They show us another side of our Universe

Feb 18, 2010 08:37 GMT  ·  By

The Wide-field Infrared Survey Explorer (WISE) telescope launched less than two months ago, but it's already sending back viable scientific data. Having already discovered its first asteroid, as well as the first comet, the instrument has also provided mission controllers with sufficient dataset to create the first processed images of the mission. They feature a number of space objects, including the nearby Andromeda galaxy, a stellar nursery, another comet, and a very distant galaxy cluster, featuring hundreds of members. WISE began investigating the skies in infrared wavelengths on January 14, 2010, Space reports.

Though you may think that a telescope which has been online for little more than a month only sent back a handful of photos, this isn't the case with this mission. Thus far, the telescope transmitted more than 250,000 raw images of the Universe, in very sensitive infrared wavelengths. The goal of the mission is to conduct a survey of the entire visible Universe in these portions of the electromagnetic spectrum. Over the course of its nine months of operations, the instrument will scan the entire sky one and a half times, and experts hope that this will be enough to collect all the needed data.

“WISE has worked superbly. These first images are proving the spacecraft's secondary mission of helping to track asteroids, comets and other stellar objects will be just as critically important as its primary mission of surveying the entire sky in infrared,” says the NASA Headquarters associate administrator for science missions, Ed Weiler, from Washington DC. One of the most beautiful photographs that the telescope sent back was of the stellar nursery called NGC 3603, which is located in the Carina spiral arm of the Milky Way, some 20,000 light-years away from Earth.

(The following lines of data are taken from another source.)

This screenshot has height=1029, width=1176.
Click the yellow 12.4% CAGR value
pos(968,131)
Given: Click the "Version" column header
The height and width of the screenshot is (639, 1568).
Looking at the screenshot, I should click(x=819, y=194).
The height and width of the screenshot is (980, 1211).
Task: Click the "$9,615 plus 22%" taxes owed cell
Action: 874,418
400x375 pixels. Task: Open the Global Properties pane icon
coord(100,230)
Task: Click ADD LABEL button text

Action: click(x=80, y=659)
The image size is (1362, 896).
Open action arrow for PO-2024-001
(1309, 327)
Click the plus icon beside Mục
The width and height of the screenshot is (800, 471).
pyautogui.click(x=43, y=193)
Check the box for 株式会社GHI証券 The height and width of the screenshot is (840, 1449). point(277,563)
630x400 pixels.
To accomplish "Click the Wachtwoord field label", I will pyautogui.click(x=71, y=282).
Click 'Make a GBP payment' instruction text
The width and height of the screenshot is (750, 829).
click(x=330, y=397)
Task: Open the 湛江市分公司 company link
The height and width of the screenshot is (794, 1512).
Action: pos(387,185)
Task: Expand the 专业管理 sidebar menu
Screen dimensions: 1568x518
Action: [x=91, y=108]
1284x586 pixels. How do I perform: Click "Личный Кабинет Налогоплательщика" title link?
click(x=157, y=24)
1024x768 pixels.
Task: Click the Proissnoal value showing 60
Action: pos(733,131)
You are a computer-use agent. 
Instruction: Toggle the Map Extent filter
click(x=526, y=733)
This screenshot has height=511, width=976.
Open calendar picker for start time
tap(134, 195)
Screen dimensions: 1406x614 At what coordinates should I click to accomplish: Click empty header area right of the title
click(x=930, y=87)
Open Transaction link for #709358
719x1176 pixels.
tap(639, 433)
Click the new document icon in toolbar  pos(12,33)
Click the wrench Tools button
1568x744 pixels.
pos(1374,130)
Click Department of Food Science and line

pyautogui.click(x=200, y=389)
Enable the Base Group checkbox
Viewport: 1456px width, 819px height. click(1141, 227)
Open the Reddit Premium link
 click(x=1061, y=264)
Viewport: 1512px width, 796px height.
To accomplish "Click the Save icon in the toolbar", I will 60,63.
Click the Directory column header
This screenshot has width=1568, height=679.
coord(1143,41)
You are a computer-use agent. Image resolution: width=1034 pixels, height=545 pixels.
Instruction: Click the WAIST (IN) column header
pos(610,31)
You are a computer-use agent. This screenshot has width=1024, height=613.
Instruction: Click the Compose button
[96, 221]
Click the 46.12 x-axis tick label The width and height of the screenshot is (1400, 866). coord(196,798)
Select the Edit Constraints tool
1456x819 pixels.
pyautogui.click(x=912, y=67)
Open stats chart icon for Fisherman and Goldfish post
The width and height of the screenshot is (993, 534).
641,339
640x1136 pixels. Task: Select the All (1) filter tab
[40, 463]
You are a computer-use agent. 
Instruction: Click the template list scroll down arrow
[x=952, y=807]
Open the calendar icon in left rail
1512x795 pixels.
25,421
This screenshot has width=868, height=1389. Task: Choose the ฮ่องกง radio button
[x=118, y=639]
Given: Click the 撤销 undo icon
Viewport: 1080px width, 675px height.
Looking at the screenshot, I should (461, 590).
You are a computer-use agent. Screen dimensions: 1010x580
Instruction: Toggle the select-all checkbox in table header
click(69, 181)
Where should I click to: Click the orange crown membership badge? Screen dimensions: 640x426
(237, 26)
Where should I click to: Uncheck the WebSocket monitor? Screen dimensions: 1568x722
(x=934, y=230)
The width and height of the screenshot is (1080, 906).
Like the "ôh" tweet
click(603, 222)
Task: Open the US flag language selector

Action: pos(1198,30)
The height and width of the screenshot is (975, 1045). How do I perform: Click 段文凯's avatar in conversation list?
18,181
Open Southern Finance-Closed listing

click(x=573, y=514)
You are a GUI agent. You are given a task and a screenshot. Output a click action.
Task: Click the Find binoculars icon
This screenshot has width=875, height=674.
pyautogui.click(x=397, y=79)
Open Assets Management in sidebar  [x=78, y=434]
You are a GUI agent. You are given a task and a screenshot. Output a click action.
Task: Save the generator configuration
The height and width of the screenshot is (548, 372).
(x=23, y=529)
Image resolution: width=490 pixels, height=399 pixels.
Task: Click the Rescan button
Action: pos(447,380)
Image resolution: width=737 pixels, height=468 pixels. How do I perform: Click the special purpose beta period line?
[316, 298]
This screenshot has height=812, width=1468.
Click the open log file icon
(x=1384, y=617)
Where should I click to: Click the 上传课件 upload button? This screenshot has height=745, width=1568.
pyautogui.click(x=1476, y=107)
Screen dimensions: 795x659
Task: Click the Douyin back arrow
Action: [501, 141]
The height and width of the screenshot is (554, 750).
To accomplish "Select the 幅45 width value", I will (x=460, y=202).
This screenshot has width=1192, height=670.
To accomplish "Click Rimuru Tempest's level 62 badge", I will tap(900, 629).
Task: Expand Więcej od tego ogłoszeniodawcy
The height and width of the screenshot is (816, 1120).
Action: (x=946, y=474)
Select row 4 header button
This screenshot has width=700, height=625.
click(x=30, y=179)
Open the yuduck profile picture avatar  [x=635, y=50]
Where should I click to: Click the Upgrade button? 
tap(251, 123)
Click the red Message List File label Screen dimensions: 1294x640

“All these pictures tell a story about our dusty origins and destiny. WISE sees dusty comets and rocky asteroids tracing the formation and evolution of our solar system. We can map thousands of forming and dying solar systems across our entire galaxy. We can see patterns of star formation across other galaxies, and waves of star-bursting galaxies in clusters millions of light years away,” says WISE project scientist Peter Eisenhardt, from the NASA Jet Propulsion Laboratory (JPL), in Pasadena, California.